Lovatt said the maintenance closures will be planned around long weekends and overnight in the future. He said four to six week-long closures was not "part of the future" KiwiRail was planning for.

Transport commentator Matt Lowrie said he had little confidence that KiwiRail could keep on top of future maintenance of the rail network.

"I don't have a lot of confidence that KiwiRail will be able to keep the network maintained, given that it's been so many years of public disruption and they keep finding new issues, I'm not convinced that we're not going to continue to see these long periods of shutdowns over the summer holidays," he said.

"And that's really disappointing, we don't see these sorts of things happen on most other metro networks around the world,

"And we're unfortunately at the mercy of KiwiRail, what they're saying around - that this is gonna get the network fixed," he said.

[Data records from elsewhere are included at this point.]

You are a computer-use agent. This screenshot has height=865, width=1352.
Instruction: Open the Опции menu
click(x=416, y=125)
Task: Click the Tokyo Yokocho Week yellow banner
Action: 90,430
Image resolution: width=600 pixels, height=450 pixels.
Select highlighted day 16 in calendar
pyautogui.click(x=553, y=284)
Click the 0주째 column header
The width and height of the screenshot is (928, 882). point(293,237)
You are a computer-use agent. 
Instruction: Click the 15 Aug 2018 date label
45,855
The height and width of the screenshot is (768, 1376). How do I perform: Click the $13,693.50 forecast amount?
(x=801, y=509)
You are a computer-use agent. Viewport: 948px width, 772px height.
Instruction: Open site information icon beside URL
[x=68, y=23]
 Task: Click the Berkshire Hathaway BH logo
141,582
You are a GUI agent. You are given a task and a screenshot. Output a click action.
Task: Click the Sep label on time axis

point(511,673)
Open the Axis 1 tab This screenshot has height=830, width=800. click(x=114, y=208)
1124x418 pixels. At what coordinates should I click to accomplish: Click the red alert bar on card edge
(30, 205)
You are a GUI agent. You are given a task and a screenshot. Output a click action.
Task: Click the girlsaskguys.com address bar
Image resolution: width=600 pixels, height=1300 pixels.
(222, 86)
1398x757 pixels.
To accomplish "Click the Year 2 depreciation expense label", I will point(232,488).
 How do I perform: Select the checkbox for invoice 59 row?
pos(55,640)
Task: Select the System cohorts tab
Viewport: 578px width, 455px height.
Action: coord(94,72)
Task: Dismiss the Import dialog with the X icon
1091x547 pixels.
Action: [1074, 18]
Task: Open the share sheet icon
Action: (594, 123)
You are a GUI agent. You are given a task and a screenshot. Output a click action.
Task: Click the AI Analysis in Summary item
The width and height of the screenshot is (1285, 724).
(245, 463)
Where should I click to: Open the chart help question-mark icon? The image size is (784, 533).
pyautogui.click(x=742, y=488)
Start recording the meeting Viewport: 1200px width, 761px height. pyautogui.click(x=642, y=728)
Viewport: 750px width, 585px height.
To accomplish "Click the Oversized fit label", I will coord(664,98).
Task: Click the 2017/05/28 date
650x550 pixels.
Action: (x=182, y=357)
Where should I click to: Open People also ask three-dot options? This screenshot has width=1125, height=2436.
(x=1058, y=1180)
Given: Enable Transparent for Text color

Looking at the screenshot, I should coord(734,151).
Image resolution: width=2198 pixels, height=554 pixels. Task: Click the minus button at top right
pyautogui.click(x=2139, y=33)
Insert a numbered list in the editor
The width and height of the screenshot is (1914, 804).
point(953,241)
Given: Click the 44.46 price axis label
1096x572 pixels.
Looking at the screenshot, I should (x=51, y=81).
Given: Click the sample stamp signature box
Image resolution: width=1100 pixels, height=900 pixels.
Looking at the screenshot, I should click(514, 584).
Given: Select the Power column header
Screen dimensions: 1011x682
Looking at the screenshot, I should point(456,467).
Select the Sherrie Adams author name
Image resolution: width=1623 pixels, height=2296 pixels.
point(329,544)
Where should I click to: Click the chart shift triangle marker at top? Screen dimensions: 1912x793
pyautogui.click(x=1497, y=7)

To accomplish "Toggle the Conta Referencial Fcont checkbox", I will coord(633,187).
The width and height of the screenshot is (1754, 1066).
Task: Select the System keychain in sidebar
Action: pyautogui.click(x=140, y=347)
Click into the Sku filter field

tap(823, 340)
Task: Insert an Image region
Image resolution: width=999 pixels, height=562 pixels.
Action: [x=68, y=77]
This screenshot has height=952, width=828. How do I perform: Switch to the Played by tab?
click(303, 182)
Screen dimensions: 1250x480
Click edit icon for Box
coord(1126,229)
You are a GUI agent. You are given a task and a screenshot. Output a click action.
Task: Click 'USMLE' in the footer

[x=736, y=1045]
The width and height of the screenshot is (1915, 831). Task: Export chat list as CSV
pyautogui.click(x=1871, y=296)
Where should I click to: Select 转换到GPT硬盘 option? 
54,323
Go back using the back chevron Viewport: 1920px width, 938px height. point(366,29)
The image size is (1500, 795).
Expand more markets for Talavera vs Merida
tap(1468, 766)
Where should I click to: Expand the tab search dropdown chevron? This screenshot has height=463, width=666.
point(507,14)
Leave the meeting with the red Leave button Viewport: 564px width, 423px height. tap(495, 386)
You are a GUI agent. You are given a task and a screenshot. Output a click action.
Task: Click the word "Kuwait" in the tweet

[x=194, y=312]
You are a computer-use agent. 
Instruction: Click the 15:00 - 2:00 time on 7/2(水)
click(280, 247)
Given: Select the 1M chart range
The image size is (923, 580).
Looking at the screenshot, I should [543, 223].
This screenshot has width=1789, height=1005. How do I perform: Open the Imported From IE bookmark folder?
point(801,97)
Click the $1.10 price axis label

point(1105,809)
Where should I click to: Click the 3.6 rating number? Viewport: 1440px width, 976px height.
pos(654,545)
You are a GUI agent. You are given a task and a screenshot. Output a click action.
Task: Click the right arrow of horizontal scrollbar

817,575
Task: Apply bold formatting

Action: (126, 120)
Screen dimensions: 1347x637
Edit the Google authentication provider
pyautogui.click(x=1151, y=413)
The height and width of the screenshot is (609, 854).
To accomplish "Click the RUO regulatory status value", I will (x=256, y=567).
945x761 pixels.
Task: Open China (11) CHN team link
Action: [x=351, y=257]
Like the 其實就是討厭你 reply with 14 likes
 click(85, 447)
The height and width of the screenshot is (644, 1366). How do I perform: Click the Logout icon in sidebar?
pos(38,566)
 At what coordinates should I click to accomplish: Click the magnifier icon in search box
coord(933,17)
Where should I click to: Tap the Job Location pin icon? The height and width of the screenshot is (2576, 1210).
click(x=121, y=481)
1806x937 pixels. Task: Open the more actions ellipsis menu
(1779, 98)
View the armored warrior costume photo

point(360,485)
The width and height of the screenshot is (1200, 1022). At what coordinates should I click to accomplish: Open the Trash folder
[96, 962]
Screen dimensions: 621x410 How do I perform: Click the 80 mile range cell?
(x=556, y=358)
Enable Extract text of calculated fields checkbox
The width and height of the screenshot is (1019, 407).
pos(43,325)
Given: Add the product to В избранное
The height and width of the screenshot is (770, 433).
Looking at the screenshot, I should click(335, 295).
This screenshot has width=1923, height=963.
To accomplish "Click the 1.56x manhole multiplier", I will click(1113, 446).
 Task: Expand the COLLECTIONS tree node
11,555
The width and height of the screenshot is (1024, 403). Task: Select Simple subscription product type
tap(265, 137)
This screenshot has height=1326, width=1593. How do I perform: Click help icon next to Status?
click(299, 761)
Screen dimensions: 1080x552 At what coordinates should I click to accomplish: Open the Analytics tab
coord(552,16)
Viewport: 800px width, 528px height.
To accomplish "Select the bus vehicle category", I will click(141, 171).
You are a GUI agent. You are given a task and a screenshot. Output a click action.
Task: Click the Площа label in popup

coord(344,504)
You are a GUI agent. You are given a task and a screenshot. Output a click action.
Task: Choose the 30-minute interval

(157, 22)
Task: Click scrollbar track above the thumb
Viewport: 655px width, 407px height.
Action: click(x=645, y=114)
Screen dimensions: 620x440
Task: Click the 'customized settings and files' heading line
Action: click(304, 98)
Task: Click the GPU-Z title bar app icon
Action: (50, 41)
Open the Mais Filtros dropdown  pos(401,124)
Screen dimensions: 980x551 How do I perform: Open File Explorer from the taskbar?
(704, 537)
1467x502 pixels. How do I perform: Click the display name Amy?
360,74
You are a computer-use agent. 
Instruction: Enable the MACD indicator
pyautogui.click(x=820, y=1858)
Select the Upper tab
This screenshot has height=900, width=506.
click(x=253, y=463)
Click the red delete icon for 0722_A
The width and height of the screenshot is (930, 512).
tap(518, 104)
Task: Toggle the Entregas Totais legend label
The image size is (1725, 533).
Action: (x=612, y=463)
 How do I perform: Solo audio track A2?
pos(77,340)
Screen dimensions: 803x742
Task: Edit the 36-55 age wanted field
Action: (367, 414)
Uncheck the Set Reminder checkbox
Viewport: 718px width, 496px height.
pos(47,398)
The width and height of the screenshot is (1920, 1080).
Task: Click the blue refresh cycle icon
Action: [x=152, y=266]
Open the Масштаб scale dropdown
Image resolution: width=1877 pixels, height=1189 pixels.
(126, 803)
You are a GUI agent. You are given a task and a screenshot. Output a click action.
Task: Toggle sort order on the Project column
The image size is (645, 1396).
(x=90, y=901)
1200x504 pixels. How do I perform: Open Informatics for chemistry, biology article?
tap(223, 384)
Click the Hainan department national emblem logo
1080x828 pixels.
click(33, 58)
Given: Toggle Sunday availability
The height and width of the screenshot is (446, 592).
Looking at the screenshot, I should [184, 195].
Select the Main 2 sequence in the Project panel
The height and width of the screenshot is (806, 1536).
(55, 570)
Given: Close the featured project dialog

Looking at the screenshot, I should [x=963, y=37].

Lowrie said while he was also frustrated at the shutdown as a user of public transport, the work currently undertaken was "desperately needed", given the state of the network.

"The Auckland network had been completely run down and not maintained properly by KiwiRail, despite many years of these sorts of shutdowns occurring for the last 20 years or so," he said.

Lowrie said the lack of reliability of the train services will put people of public transport.

"It's going to take many years, I think, to recover the trust in then network that has been lost over the last four years or so," he said.